Valter Hugo Mãe

Mudar de vida


Rubrica "Cidadania Impura", de Valter Hugo Mãe.

Passo os anos sem decidir se quero ficar perto ou longe. Quero estar aqui e criar raízes, tanto quanto me farto desta cosmética e quase escolho uma solidão sossegada, uma casa na montanha a tocar Bach ou Vivaldi, sem mais ninguém senão a multidão dos livros.

É o Carlos Paredes que tem um tema chamado “Mudar de vida”, melancólico e incrivelmente belo, e eu penso constantemente na necessidade de alterar tudo em meu redor, e penso sempre que há uma tristeza profunda nisso também. Mudamos constantemente, mesmo que nem nos apercebamos, somos uma deriva a partir de certo padrão de reconhecimento. Contudo, julgo ser comum que sintamos vontade de viver de outro jeito, recomeçar como se pudéssemos erguer nova vontade, mais rente ao sonho ou à resistência, para não padecermos infinitamente de nossas falhas e defeitos, nossos medos e vazios.

Eu mudaria para descobrir a vida sem minhas vulnerabilidades. Se pudesse deixar para trás os afectos e sentir nada em relação a quem perdi ou perco. Mas é o pior de tudo. Partir de uma casa ou de uma cidade, perder livros, não escrever livros, abandonar as fotografias ou as promessas de visita e os verões como eles eram, não importa. O que importa é a cruel impossibilidade de sermos indiferentes às pessoas no instante em que vamos embora. Porque se torna mais cruel com a distância a crescer e o destino para onde vamos não abdica de lembrar ninguém. Estamos sempre acompanhados.
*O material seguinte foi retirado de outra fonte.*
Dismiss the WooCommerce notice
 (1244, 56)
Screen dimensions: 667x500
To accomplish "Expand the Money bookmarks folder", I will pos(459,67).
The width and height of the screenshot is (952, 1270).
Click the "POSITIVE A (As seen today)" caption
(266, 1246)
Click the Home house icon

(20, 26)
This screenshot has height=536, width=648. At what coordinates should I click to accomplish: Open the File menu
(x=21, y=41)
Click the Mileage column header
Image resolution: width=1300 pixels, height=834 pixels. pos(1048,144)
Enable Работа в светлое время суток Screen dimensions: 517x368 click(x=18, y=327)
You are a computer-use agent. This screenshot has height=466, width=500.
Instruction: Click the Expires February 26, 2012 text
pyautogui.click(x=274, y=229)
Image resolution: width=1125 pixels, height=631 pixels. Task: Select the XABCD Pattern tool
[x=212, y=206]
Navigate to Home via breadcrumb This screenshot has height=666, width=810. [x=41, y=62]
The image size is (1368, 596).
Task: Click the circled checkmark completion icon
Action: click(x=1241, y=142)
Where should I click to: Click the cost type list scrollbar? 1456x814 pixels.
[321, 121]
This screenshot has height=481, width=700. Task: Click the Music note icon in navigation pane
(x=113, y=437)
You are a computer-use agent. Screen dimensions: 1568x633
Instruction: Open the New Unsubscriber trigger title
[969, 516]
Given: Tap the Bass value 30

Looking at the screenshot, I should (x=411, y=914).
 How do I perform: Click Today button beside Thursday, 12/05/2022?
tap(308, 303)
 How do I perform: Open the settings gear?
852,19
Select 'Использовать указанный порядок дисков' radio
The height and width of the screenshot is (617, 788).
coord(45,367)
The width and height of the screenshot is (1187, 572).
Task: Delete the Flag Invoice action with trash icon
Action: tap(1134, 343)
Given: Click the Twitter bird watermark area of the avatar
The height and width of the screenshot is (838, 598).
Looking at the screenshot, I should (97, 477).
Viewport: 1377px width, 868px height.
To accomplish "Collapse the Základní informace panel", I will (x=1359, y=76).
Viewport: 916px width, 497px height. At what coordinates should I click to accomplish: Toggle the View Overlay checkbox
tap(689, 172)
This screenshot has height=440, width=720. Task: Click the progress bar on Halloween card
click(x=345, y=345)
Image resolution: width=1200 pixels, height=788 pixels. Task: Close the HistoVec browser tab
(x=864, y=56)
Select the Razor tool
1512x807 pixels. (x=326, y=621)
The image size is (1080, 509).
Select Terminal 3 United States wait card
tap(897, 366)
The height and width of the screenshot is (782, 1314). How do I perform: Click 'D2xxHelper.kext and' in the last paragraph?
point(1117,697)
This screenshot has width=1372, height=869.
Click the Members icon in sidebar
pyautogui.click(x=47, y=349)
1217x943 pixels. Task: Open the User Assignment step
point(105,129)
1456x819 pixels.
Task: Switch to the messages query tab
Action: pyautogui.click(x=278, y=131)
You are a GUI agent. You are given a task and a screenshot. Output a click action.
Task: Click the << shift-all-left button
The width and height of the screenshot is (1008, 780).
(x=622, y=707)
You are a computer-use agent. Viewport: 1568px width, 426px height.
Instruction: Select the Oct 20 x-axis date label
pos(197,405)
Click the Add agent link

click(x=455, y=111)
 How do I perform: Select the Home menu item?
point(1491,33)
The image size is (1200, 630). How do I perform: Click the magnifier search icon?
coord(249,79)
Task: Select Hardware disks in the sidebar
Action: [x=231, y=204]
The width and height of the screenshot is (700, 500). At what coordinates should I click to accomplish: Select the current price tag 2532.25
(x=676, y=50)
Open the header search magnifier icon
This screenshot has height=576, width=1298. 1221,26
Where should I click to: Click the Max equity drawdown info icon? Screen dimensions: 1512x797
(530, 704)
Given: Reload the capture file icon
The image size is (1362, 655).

Mudar de vida é, pois, começar por tomar o que havia como ruína e observar a ruína sem lhe cair no abismo. Começa por ser o confronto necessário com aquilo de que se quer fugir, o que pretendemos rasurar para futuro, por mais que seja sobra do maior amor, de toda a dedicação e investimento. A minha mãe é quem diz que as coisas caras que nos incomodam devem ser as primeiras a serem deitadas fora. Porque o terem sido caras aumenta o quanto nos incomodam. Tornam-se obscenas, têm de ser implacavelmente eliminadas. Mudar de vida começa por essa ferida. A de golpear o que nos é mais precioso, porque de costume somos explorados exactamente por aquilo que nos é mais precioso.

Passo os anos sem decidir se quero ficar perto ou longe. Quero estar aqui e criar raízes, tanto quanto me farto desta cosmética e quase escolho uma solidão sossegada, uma casa na montanha a tocar Bach ou Vivaldi, sem mais ninguém senão a multidão dos livros. Sigo obstinado com a ideia de mudar de vida e a tristeza que isso contém aponta em duas direcções: para a facilidade de me aninhar onde a cidade inebrie de ruído e pressa, para que nada de meu seja maior do que a urgência da realidade, ou buscar a terra nova, onde cada coisa seja de outro significado e eu assista ao Mundo enquanto paulatinamente o Mundo decida que pertinência ainda guarda para mim. É muito tentador sairmos de nossas referências e testarmos para que servimos onde nada nos esperava.

Já havia reparado que em todas as primaveras me ponho em fuga. Senão de verdade pela terra fora, ao menos intensamente pela cabeça adentro. Vícios antigos, mania de apelar à coragem de não parar jamais.